Data records
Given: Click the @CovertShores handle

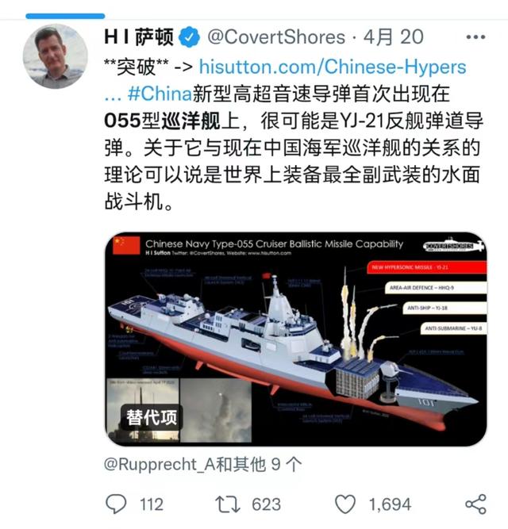Looking at the screenshot, I should pyautogui.click(x=276, y=36).
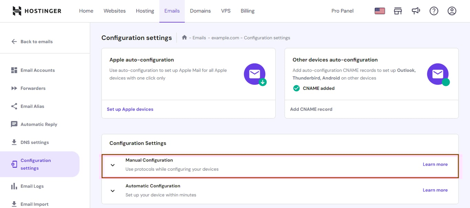This screenshot has height=208, width=470.
Task: Select the Email Accounts icon in sidebar
Action: (x=14, y=70)
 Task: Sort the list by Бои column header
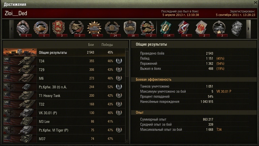(91, 45)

**Required work:** The expected result is the data above in exact form, free of pictures.

**Problem solution:**
Given: Click the @CovertShores handle

Looking at the screenshot, I should pyautogui.click(x=276, y=36).
This screenshot has height=208, width=470.
Task: Select the Email Accounts icon in sidebar
Action: (x=14, y=70)
 Task: Sort the list by Бои column header
(91, 45)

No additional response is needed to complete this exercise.